Items listed in a dataset
════
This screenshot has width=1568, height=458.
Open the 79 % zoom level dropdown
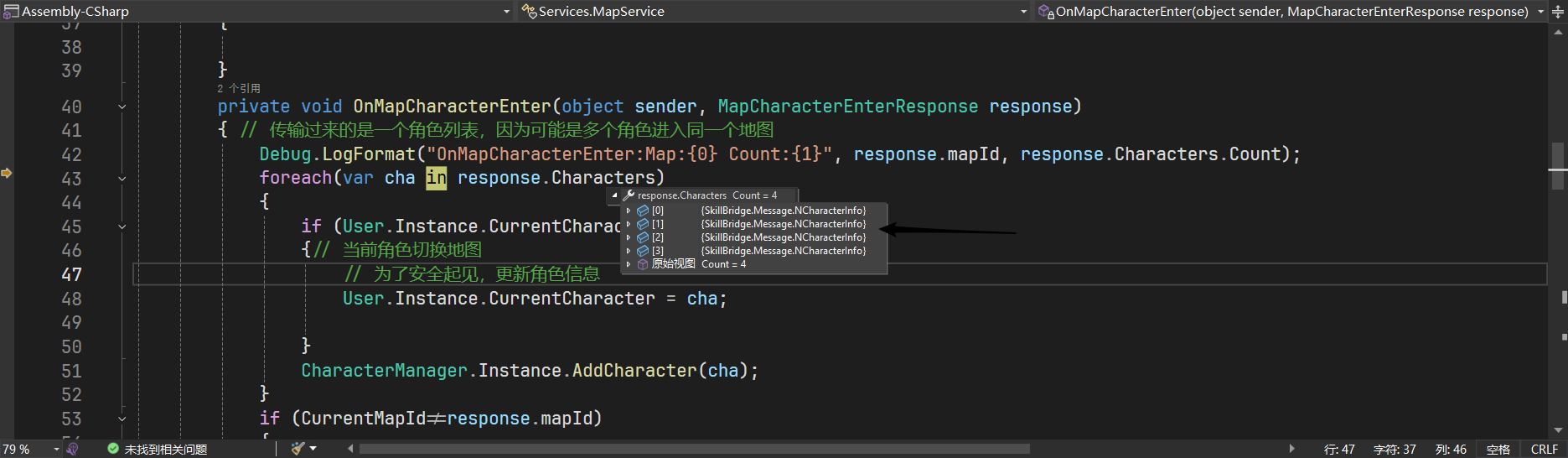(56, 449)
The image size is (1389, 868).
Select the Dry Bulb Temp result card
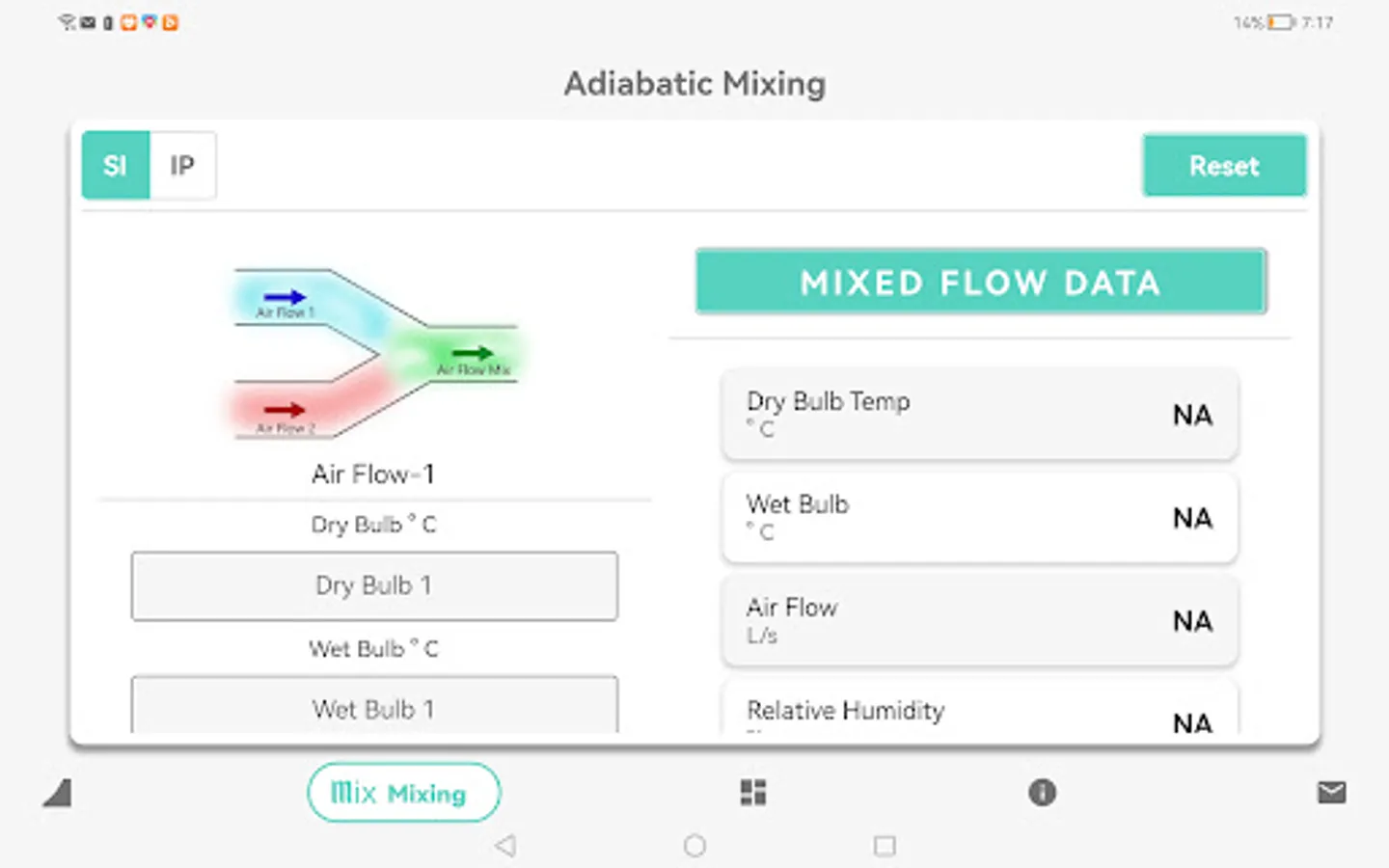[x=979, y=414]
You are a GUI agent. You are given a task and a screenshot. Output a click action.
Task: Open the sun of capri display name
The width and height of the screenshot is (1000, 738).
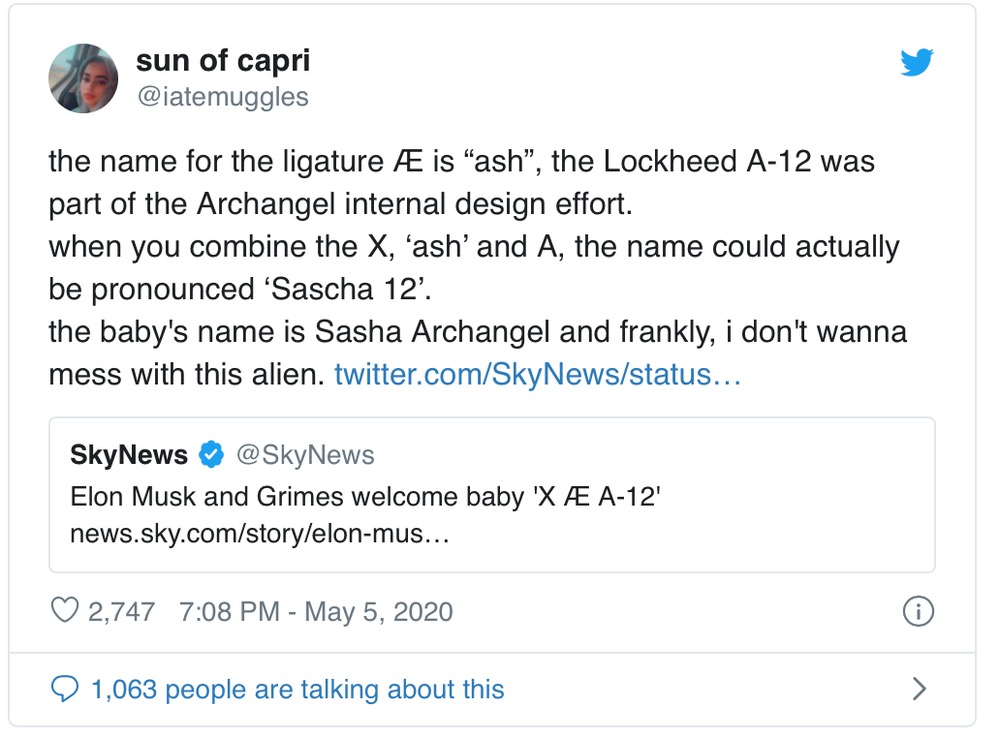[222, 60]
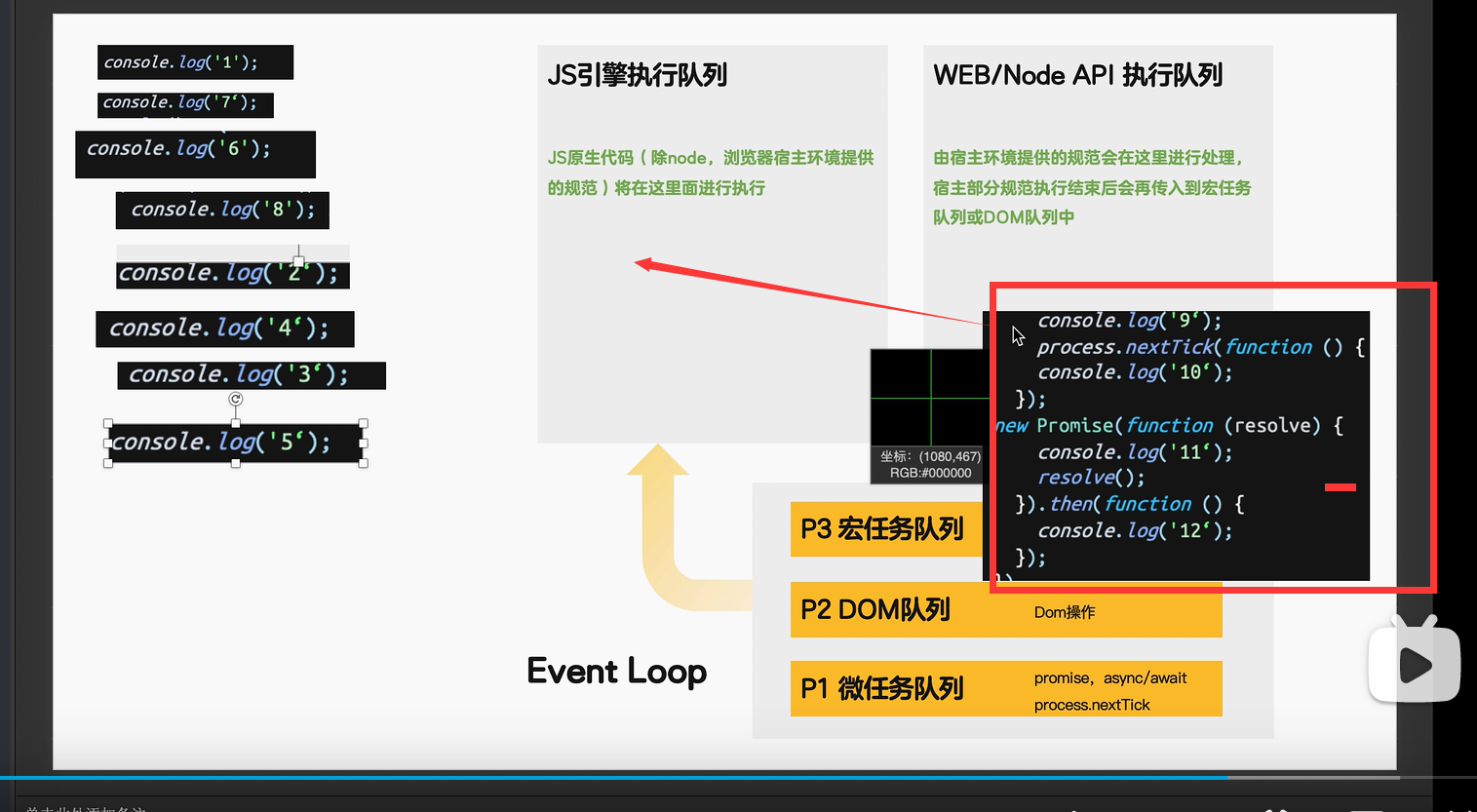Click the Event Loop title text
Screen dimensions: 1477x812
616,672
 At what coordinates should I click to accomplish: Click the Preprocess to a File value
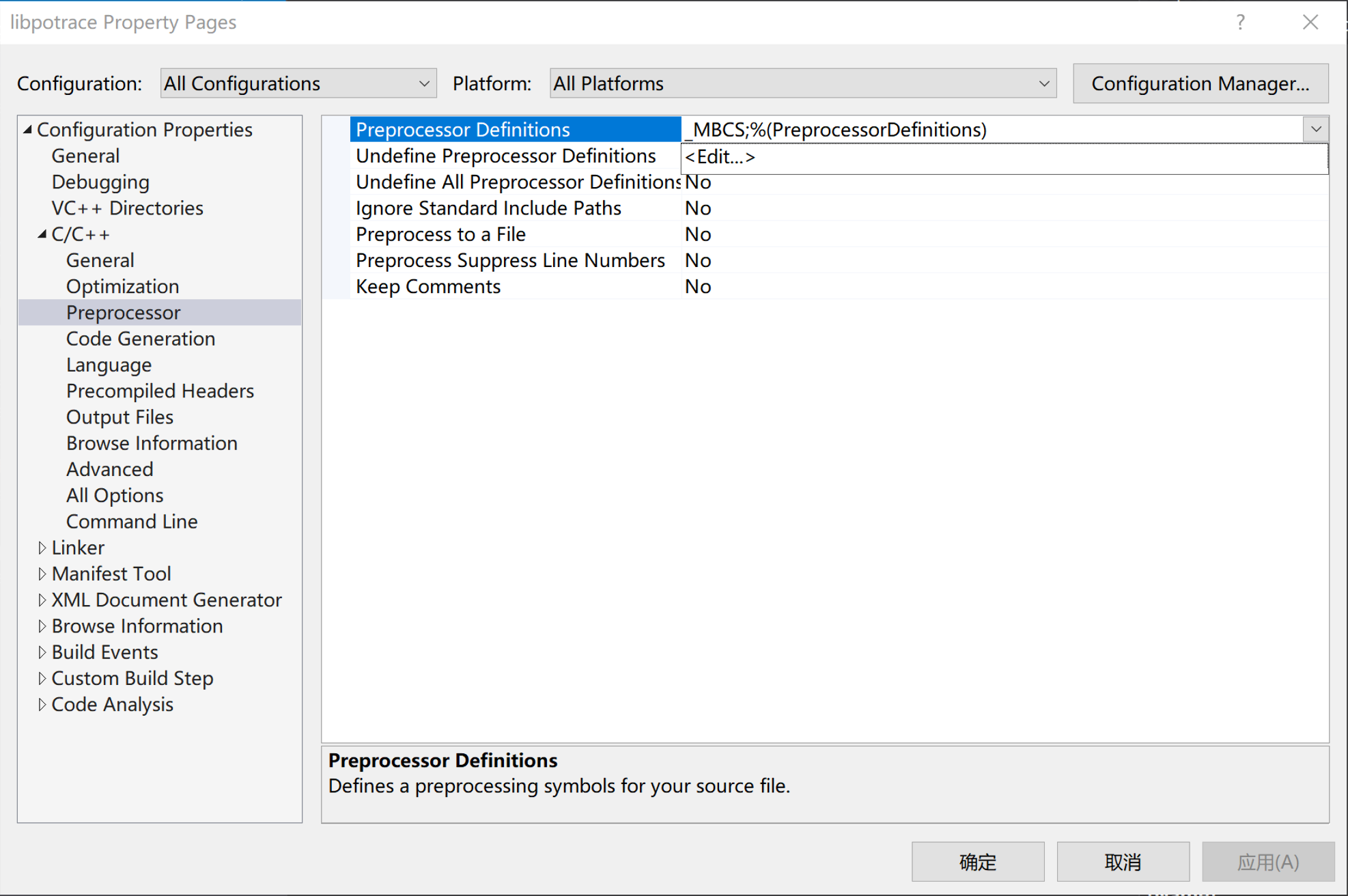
════
Could you return the lines of the material above unchanged, from the line containing "The image size is (1389, 868)." through the end of the material, including both ends and leaving out the pictures?

Complete output —
The image size is (1389, 868).
Select the Dry Bulb Temp result card
[x=979, y=414]
You are a GUI agent. You are given a task and a screenshot. Output a click action.
Task: Open the sun of capri display name
The width and height of the screenshot is (1000, 738).
[222, 60]
Click the Event Loop title text
Screen dimensions: 1477x812
616,672
 At what coordinates should I click to accomplish: Click the Preprocess to a File value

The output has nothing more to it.